▸ What to do:
Could you reproduce the lines below from the one with "Viewport: 1565px width, 752px" through the one with "Given: Open the Mentions trigger category"? Keep both ends and add nothing.

Supplied records: Begin

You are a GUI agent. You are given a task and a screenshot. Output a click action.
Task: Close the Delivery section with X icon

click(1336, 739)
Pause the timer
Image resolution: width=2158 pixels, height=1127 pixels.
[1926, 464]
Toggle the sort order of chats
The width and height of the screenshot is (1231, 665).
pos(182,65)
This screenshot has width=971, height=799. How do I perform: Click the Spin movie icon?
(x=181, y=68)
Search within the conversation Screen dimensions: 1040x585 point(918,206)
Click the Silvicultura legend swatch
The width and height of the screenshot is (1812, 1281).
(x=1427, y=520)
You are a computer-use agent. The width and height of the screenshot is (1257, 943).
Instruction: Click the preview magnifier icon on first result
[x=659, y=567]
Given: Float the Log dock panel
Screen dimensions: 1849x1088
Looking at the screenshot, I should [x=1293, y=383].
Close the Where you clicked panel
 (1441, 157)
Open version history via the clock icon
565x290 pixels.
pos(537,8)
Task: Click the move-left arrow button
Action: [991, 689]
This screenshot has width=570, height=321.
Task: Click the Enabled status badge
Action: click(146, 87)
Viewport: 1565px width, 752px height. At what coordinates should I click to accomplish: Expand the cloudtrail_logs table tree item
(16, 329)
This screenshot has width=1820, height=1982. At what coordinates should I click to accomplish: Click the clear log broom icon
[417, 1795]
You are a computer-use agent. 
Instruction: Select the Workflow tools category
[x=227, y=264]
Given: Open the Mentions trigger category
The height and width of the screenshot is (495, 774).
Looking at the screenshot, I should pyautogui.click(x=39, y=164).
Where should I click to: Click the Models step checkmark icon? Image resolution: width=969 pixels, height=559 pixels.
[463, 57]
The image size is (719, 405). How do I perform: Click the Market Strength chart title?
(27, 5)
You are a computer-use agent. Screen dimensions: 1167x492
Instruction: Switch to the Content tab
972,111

Supplied records: End

▸ Task answer:
Viewport: 1565px width, 752px height. At what coordinates should I click to accomplish: Expand the cloudtrail_logs table tree item
(16, 329)
This screenshot has width=1820, height=1982. At what coordinates should I click to accomplish: Click the clear log broom icon
[417, 1795]
You are a computer-use agent. 
Instruction: Select the Workflow tools category
[x=227, y=264]
Given: Open the Mentions trigger category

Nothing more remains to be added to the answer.